Il Department of Homeland Security degli Stati Uniti ha pubblicato un report che illustra in dettaglio le tecniche sfruttate dal noto gruppo Lapsus$ durante gli attacchi effettuati tra il 2021 e 2022. I cybercriminali hanno usato il tradizionale SIM swapping in maniera molto efficace per aggirare le protezioni di sicurezza e accedere agli account aziendali, oltre all’ingegneria sociale per ingannare i dipendenti.
SIM swapping e MFA fatigue
Il gruppo Lapsus$, formato principalmente da teenager, è responsabile degli attacchi effettuati contro circa 40 aziende, tra cui NVIDIA, Samsung, Microsoft, Vodafone, T-Mobile, Okla, Uber, Twilio, Cisco, Ubisoft, Globant e Rockstar Games. I giovani cybercriminali hanno sfruttato tecniche a basso costo, rivelando punti di debolezza dei sistemi aziendali.
Il gruppo ha utilizzato la tecnica del SIM swapping per rubare il numero di telefono delle vittime e associarlo alle proprie SIM card. Dopo aver trovato i dati personali dei dipendenti sui social media o tramite phishing, i cybercriminali hanno colpito direttamente i tool di gestione dei clienti o chiesto aiuto a complici che lavorano per gli operatori telefonici e i loro partner per ottenere lo “swap” della SIM card.
Una delle tecniche di ingegneria sociale è denominata MFA fatigue. Il dipendente viene bersagliato da continue notifiche di accesso all’account finché non accetta “per disperazione”, consentendo il furto dell’account protetto dall’autenticazione in due fattori.

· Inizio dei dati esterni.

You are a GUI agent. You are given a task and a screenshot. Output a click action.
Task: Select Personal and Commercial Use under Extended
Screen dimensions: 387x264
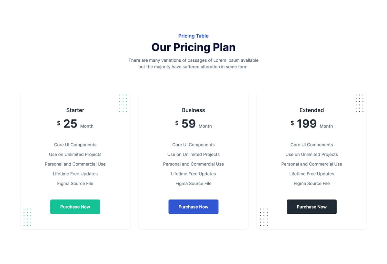[312, 164]
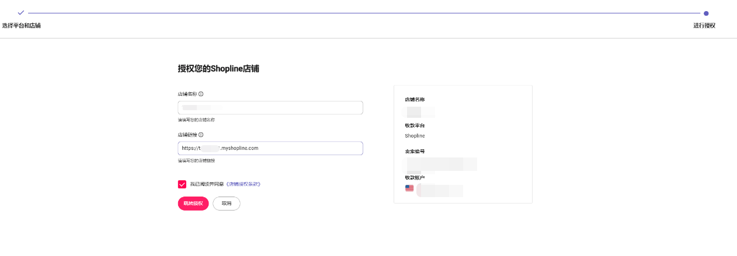The height and width of the screenshot is (256, 737).
Task: Click the 店铺名称 value in summary card
Action: [x=419, y=112]
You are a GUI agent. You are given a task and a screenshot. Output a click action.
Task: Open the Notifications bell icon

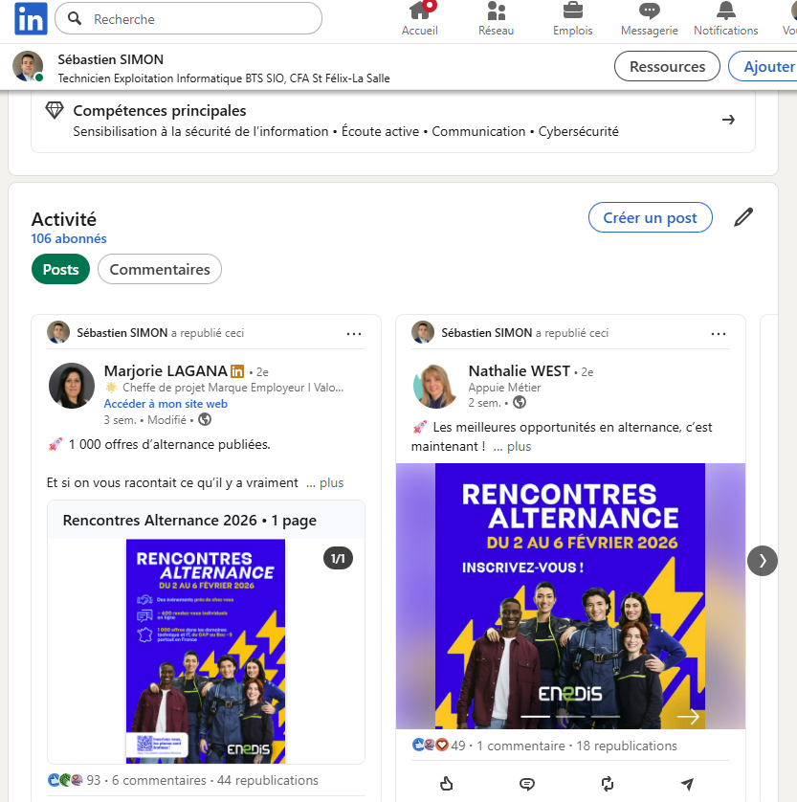[x=725, y=11]
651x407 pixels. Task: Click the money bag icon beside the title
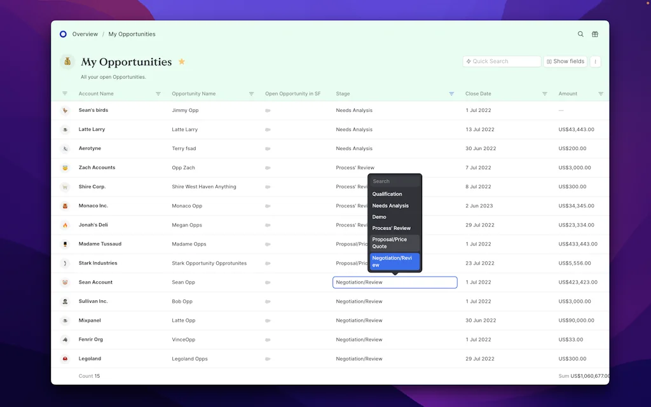coord(66,62)
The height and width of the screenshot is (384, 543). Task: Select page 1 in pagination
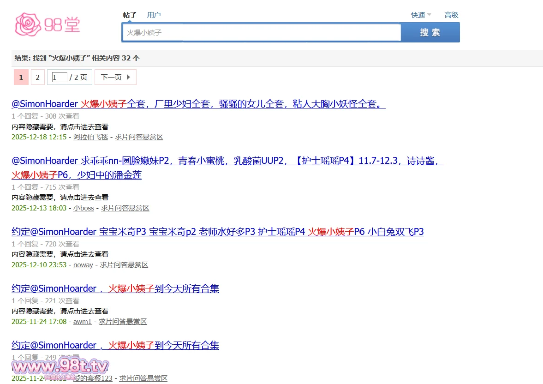pyautogui.click(x=21, y=77)
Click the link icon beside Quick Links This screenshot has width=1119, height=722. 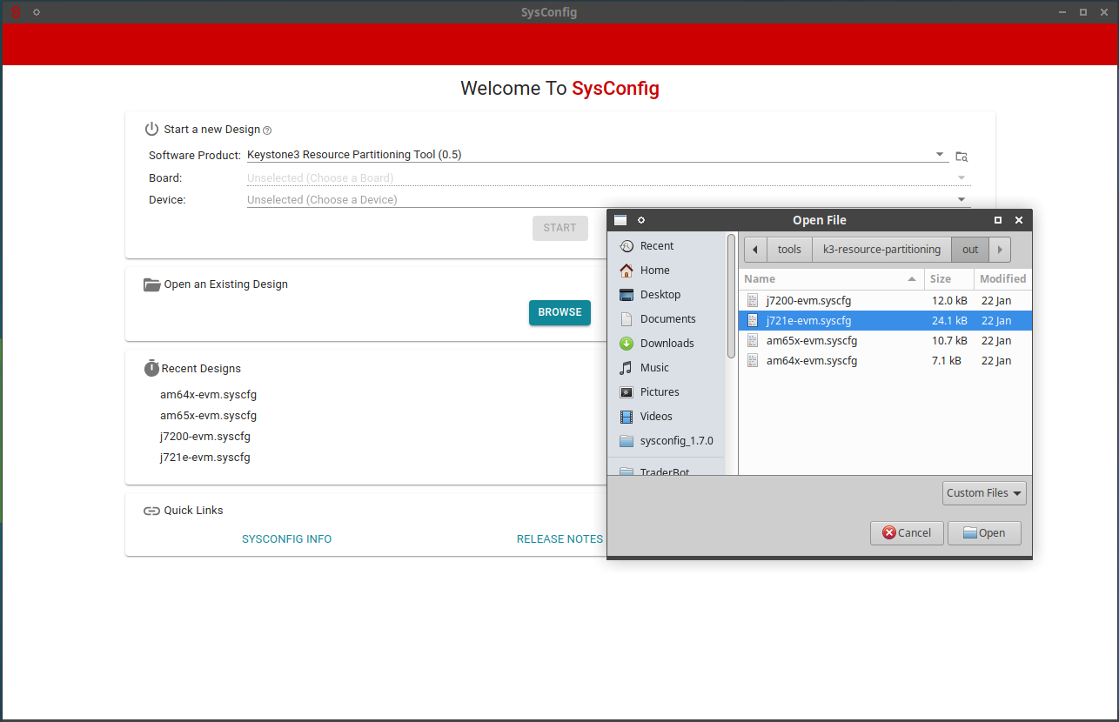tap(151, 510)
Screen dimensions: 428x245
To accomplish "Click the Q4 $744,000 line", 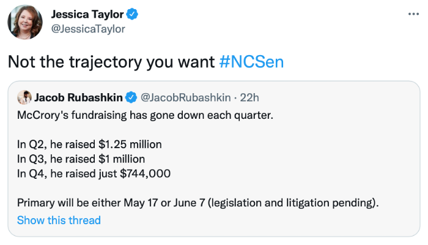I will click(94, 173).
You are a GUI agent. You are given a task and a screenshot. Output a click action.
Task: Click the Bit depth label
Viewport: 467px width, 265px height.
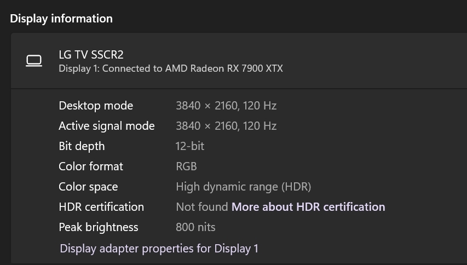82,146
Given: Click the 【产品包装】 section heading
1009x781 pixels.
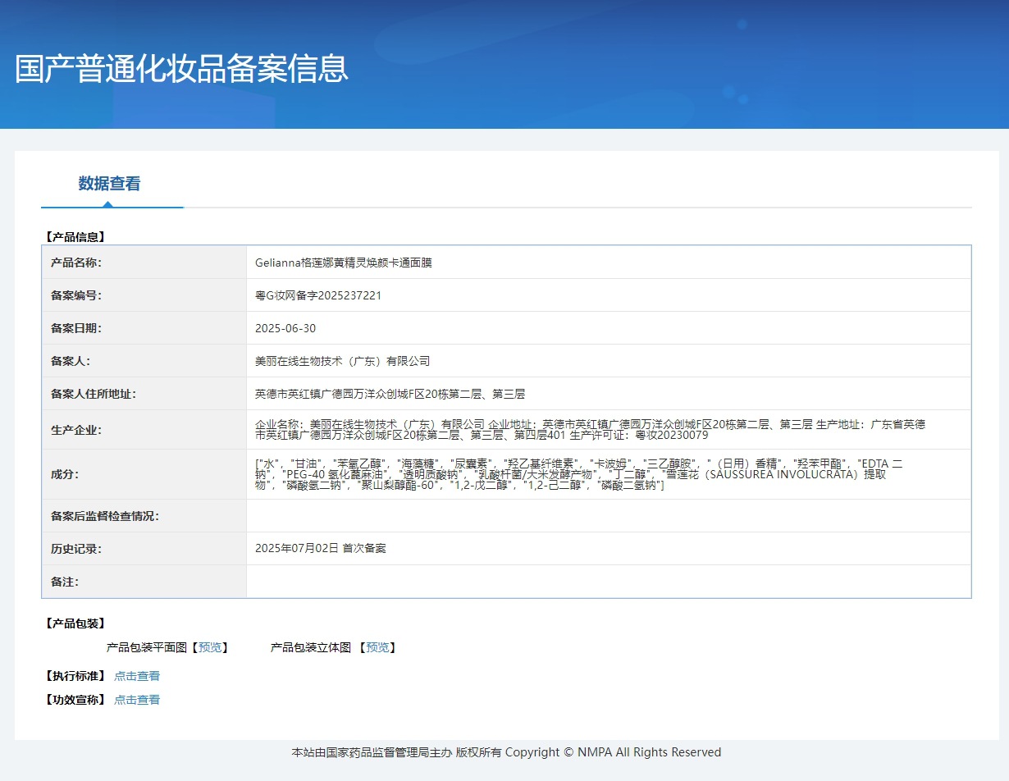Looking at the screenshot, I should coord(74,623).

Il report evidenzia la scarsa protezione dell’autenticazione in due fattori tramite codice inviato via SMS o app. Il consiglio è utilizzare le chiavi hardware compatibili con lo standard FIDO2, in attesa della maggiore di diffusione delle passkey. Gli operatori telefonici dovrebbero invece adottare misure più stringenti relative alla verifica dell’identità per limitare il SIM swapping.